What are the before and after negatives, in order, on screen two from the two reports?
Same thing happened to me. Equifax said my #1 bad thing was a judgement. It feel off last week and I also had a 60 day late payment taken off too. But the 60 day late payment was on a 7 yr acct so it lowered my AAoA. So my score dropped 8 pts from 710 to 702. Was pissed. People said I was in a new bucket though and it would be good in the long run.
@haulingthescoreup wrote:What are the before and after negatives, in order, on screen two from the two reports?
The before(721) negatives were "Deliquincy + Public record", "not using credit" and "short account history" (this boggles me)
The after(691) negatives are 1 "Public Record"(released tax lien), "not using credit" and "installment balance"
The funny thing is, in the after... the installment balance is less than the before... yet it wasn't cited as an issue in the before.
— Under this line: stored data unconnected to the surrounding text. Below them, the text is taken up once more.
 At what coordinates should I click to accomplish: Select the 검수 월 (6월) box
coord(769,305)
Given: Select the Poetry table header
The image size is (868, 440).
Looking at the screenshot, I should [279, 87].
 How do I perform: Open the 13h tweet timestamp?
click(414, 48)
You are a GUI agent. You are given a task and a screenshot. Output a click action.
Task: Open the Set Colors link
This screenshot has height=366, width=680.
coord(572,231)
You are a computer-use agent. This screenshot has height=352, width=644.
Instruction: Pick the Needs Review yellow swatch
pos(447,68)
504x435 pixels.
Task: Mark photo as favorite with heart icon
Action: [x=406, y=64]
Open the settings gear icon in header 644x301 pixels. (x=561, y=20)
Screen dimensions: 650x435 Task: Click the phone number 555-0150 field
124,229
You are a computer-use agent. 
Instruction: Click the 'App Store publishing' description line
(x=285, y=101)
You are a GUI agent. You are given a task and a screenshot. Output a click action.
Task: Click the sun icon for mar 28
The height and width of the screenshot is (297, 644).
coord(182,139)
Also... the after is the one with the shorter account history because of an old account falling off my CR yet "short account history" is cited as a negative in the before.
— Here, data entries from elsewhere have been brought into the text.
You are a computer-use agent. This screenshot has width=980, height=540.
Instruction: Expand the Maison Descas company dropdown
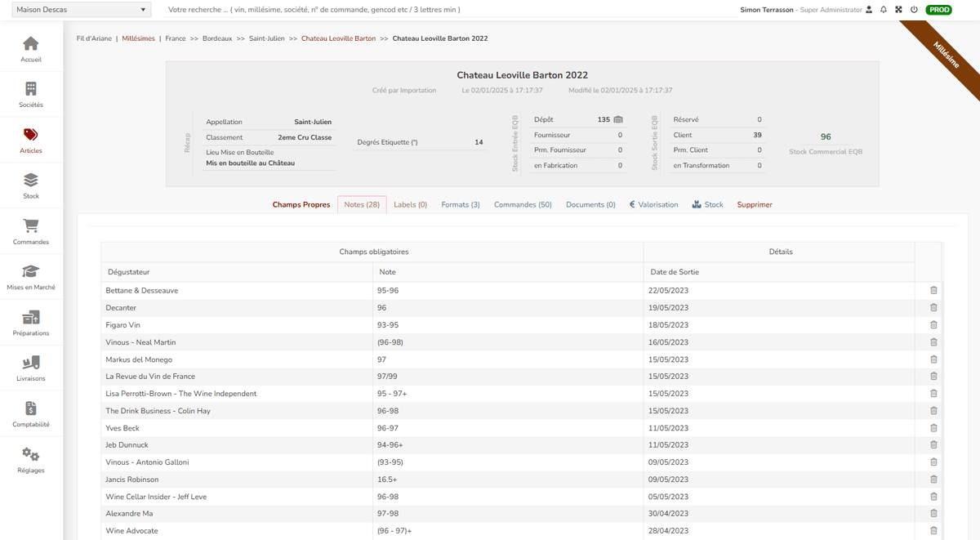81,10
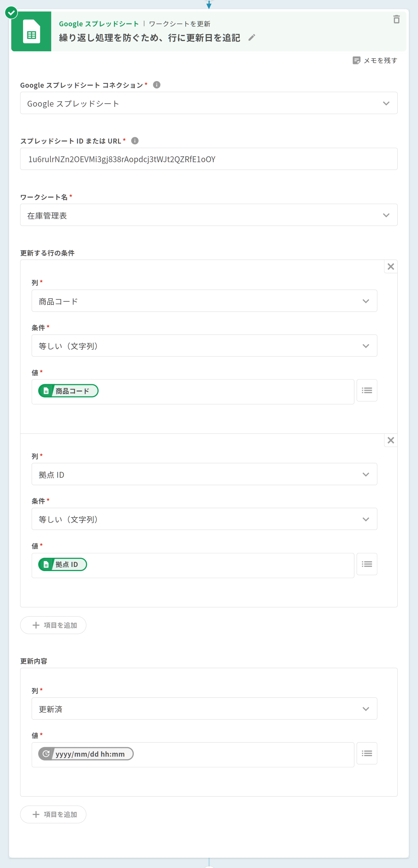
Task: Click info icon beside スプレッドシート ID または URL
Action: (135, 141)
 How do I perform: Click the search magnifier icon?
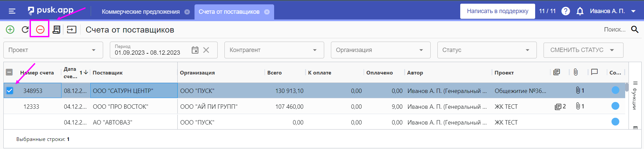pos(635,30)
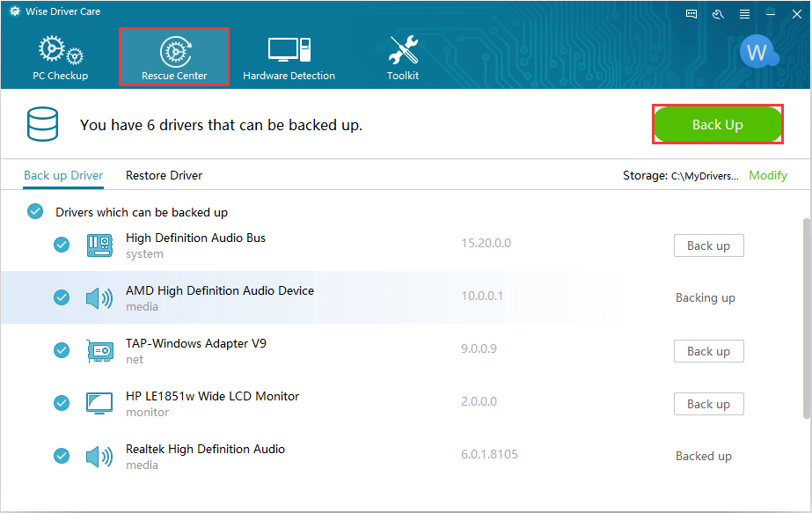Back up the TAP-Windows Adapter V9 driver
This screenshot has height=513, width=812.
click(708, 351)
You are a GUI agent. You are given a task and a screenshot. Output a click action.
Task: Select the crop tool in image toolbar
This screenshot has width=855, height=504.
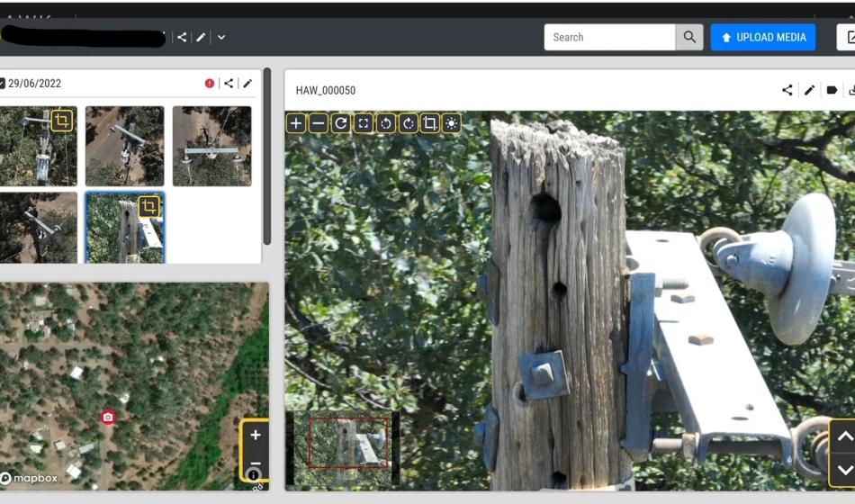[430, 123]
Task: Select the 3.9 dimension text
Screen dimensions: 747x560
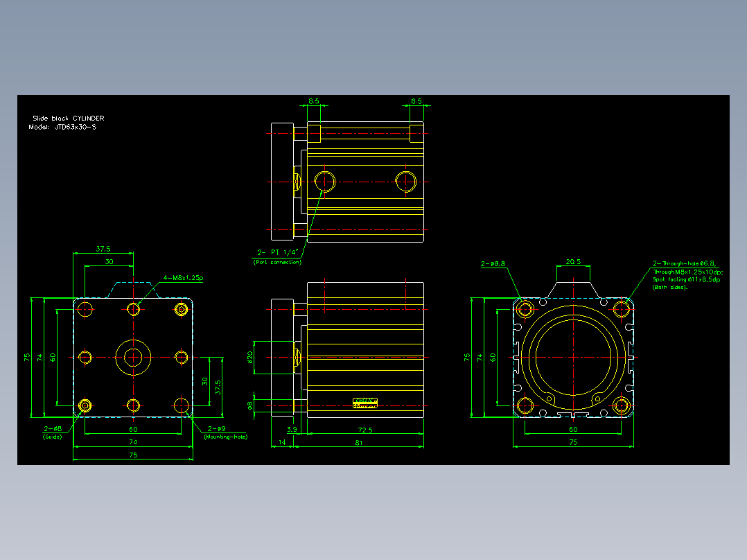Action: point(292,430)
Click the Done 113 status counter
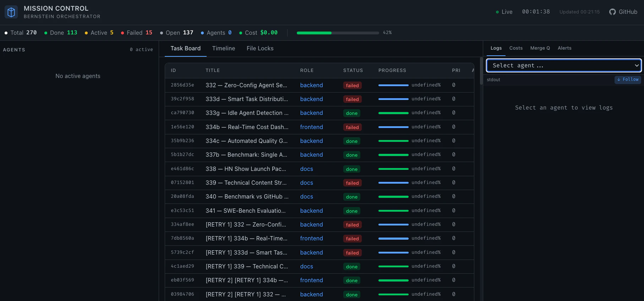Screen dimensions: 644x301 [x=61, y=33]
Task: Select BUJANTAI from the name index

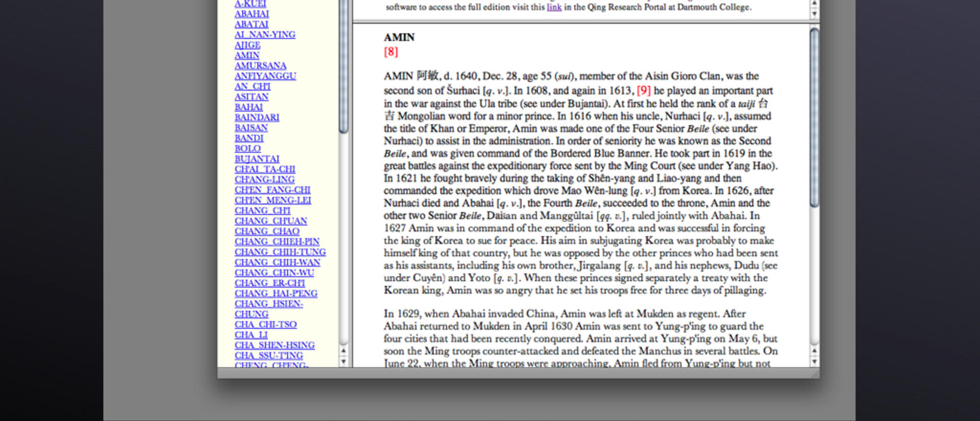Action: click(257, 159)
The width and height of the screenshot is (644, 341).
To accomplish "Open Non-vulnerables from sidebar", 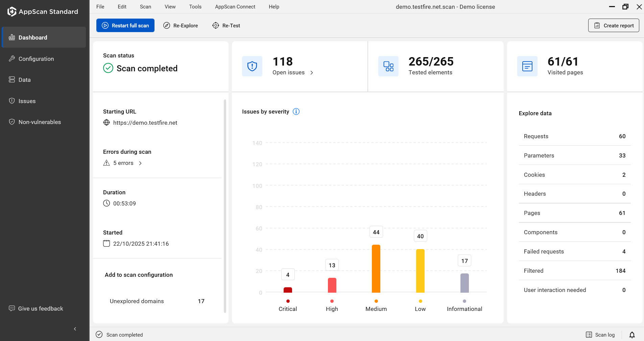I will 40,122.
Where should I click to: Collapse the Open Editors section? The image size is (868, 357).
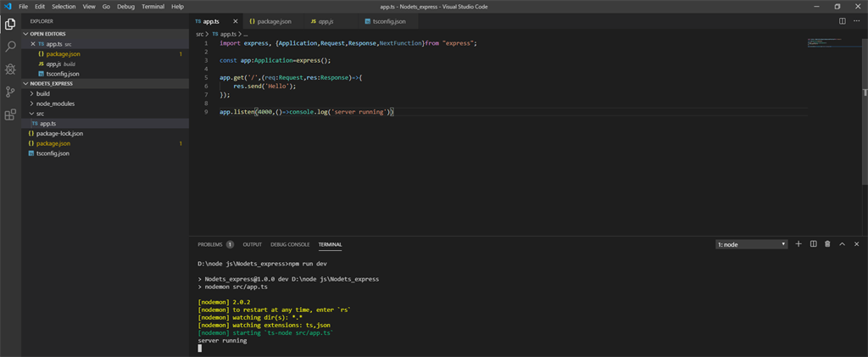pyautogui.click(x=47, y=33)
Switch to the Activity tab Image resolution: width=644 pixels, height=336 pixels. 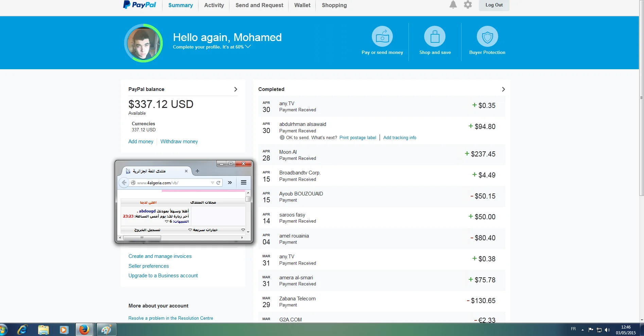click(214, 5)
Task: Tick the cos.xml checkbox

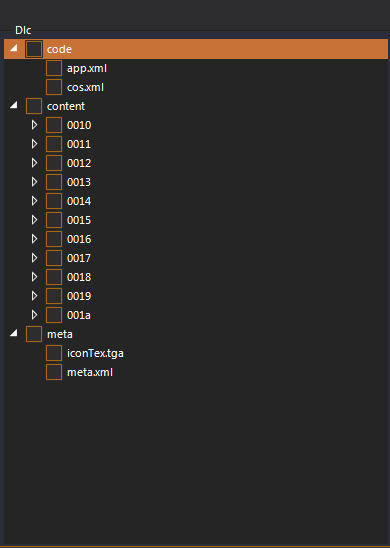Action: pos(54,87)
I'm starting to think my score is based on some number that some animal sniffs out of a hat.
@davidsawsparks wrote:
@haulingthescoreup wrote:What are the before and after negatives, in order, on screen two from the two reports?
The before(721) negatives were "Deliquincy + Public record", "not using credit" and "short account history" (this boggles me)
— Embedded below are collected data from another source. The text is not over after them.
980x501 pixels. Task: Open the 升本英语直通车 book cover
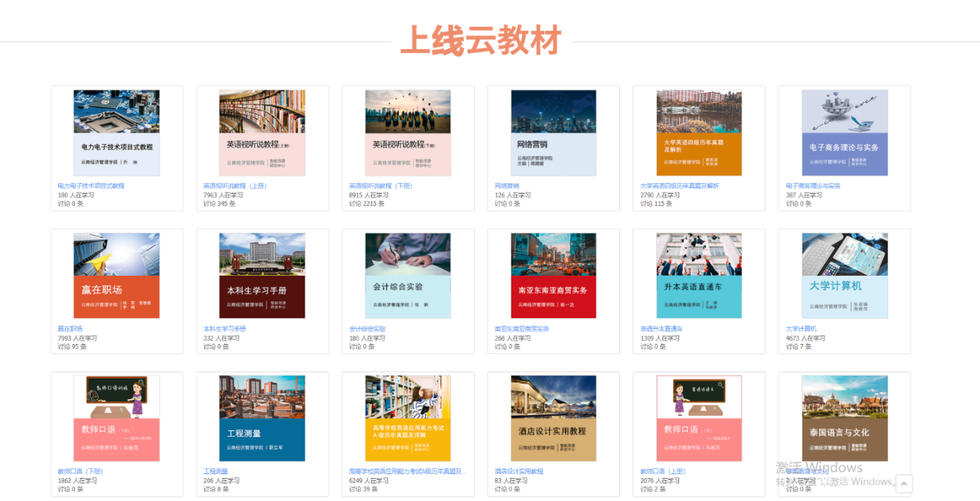[x=699, y=276]
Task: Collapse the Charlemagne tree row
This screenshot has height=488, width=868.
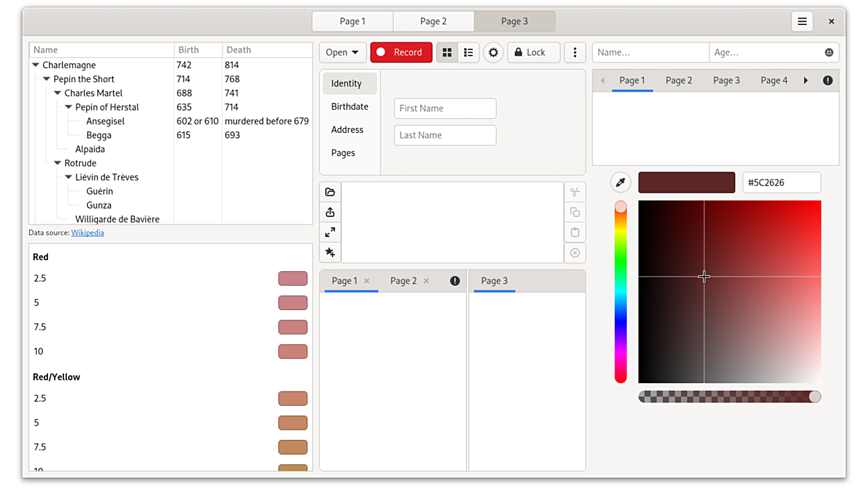Action: (35, 65)
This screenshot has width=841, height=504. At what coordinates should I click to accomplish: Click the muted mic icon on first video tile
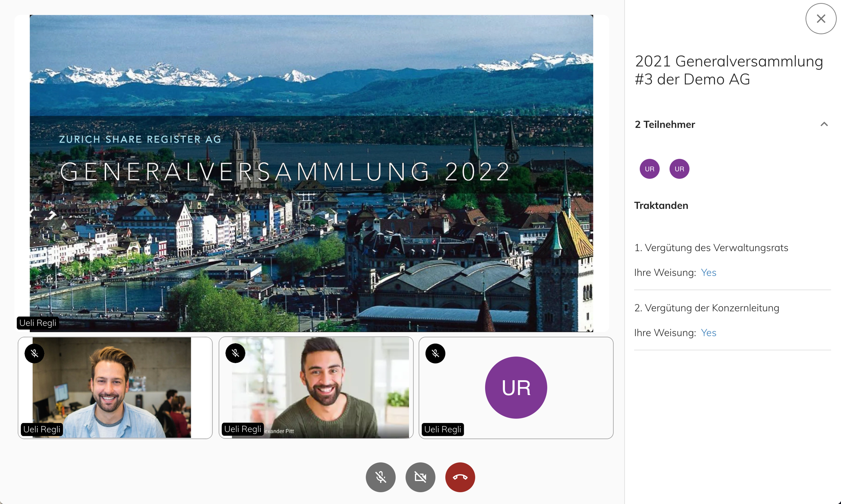click(34, 353)
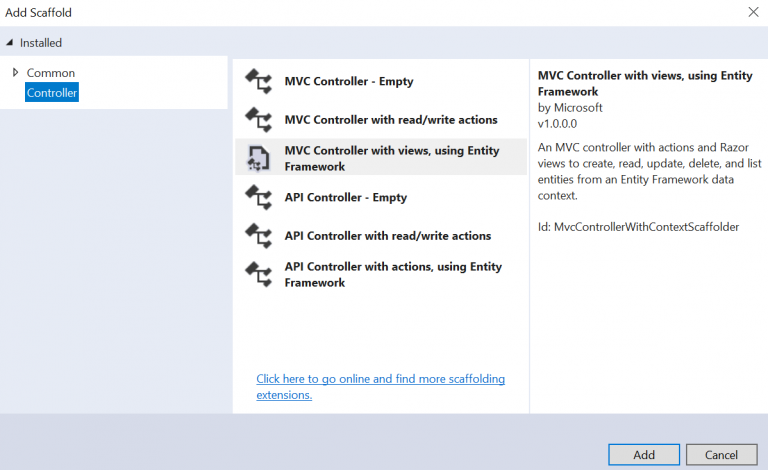Pick API Controller with read/write actions
Image resolution: width=768 pixels, height=470 pixels.
click(x=387, y=236)
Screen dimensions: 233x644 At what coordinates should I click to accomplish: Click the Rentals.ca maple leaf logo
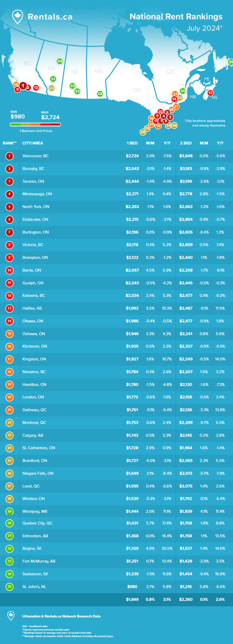coord(17,17)
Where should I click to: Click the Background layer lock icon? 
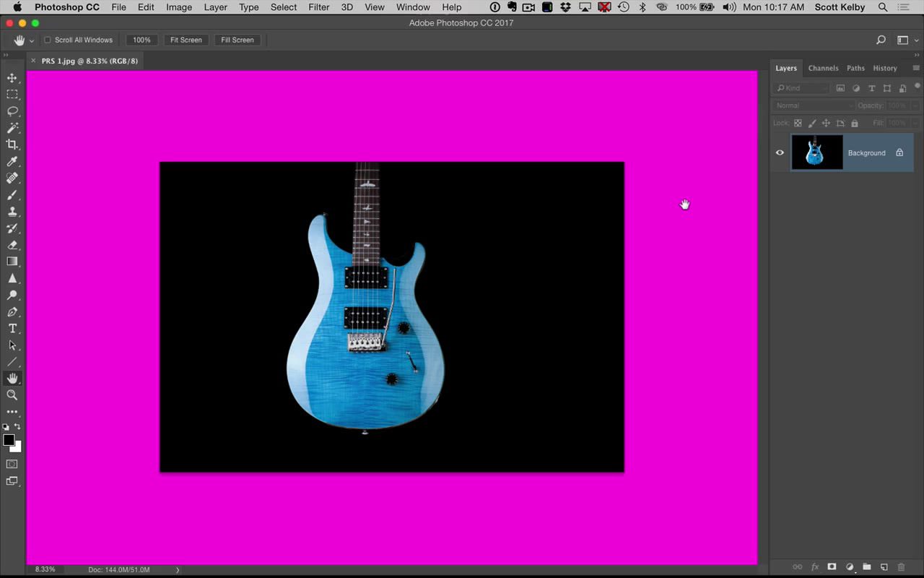[x=899, y=152]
The after(691) negatives are 1 "Public Record"(released tax lien), "not using credit" and "installment balance"
The funny thing is, in the after... the installment balance is less than the before... yet it wasn't cited as an issue in the before. Also... the after is the one with the shorter account history because of an old account falling off my CR yet "short account history" is cited as a negative in the before.
I'm starting to think my score is based on some number that some animal sniffs out of a hat.
That might be the best theory I've read yet.
OK, you're still in the negative score bucket driven by the presence of a public record. "Installment balance" was probably the #4 reason the first time around, but it didn't display, because your myFICO score range only displays 3 negatives. As your scores rise, you'll eventually only see two negatives, and then one, and then none. As history became less of a factor (it probably became #4), installment balance appeared.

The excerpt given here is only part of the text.